Description of the task:
List every line below containing "menu".

Data to use:
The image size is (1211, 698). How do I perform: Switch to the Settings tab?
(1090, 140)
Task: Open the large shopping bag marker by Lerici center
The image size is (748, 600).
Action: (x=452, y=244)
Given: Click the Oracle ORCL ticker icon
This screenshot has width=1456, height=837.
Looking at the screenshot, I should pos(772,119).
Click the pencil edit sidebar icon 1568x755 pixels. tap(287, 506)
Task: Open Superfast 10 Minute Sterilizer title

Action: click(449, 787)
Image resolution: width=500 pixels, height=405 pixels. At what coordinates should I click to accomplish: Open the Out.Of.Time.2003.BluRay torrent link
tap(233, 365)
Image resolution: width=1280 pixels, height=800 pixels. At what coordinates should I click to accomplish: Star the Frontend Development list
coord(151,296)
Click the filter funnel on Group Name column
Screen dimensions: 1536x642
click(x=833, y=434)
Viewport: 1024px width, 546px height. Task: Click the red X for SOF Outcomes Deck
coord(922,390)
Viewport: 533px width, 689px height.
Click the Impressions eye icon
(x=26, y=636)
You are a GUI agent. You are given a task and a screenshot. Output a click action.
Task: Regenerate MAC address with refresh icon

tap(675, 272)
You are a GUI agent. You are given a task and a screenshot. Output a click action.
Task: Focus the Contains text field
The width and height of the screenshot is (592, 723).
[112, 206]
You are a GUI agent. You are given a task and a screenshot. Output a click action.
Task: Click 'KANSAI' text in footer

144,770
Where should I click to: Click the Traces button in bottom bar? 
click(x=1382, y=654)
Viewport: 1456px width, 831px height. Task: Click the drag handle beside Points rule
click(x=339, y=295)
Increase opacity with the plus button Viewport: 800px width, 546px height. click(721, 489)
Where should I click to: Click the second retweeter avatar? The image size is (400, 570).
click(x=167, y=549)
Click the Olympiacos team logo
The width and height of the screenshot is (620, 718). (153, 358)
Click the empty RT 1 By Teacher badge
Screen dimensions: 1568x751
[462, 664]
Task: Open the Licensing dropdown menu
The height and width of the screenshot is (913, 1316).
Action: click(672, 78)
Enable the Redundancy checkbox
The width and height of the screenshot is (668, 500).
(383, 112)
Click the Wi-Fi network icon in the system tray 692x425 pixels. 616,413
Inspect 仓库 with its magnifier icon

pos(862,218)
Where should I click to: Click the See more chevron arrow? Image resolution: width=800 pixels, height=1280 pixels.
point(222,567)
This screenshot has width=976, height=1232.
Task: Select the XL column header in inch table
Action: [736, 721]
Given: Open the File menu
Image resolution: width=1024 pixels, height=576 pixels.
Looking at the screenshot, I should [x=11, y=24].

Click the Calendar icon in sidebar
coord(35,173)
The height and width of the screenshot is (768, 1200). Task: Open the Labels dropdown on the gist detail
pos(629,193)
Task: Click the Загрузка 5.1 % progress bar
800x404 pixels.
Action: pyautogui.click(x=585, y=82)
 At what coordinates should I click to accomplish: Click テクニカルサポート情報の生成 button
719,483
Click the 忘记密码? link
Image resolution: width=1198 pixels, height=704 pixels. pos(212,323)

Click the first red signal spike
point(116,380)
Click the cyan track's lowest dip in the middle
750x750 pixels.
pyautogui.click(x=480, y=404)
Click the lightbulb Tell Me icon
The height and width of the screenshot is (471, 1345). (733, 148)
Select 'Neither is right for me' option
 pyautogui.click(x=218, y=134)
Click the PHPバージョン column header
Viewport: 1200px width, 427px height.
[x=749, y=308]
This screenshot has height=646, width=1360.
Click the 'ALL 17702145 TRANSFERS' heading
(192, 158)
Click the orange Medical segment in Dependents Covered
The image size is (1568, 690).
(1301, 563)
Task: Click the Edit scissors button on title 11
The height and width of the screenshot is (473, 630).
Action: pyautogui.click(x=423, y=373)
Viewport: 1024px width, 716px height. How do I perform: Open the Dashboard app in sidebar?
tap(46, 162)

Output:
Task: Open the Licensing dropdown menu
Given: Open the File menu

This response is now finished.